Directions for this task:
One number alone answers this: the count of lines below in which the word "arrow" is found.

** Opening Source data block **

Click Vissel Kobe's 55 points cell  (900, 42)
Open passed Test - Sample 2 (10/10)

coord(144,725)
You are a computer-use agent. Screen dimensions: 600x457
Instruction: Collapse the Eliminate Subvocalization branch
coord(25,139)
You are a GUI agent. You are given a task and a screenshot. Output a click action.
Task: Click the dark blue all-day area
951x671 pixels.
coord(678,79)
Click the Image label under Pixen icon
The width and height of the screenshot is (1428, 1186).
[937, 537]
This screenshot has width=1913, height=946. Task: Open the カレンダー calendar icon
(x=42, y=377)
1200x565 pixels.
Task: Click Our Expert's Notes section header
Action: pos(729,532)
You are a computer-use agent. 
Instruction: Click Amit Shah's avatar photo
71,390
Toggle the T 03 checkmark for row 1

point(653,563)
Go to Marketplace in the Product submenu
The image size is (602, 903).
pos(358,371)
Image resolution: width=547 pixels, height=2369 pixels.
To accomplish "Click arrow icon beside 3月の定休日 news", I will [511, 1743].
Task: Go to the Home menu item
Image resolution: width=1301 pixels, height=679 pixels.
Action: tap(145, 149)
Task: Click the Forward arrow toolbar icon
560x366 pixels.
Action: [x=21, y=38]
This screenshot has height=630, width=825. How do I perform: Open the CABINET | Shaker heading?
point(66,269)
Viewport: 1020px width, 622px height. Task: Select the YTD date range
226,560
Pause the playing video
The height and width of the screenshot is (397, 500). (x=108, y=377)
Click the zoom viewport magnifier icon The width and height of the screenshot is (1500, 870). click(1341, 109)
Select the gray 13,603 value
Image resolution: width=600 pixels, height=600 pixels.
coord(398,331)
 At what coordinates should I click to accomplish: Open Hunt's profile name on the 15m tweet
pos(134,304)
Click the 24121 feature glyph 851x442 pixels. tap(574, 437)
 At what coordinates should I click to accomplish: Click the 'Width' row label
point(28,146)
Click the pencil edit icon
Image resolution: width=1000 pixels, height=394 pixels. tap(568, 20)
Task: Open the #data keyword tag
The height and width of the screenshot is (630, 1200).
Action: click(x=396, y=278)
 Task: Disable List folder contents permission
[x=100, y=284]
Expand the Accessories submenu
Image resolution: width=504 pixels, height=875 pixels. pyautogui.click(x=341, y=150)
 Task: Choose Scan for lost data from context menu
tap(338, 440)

** Closing Source data block **

Problem solution:
2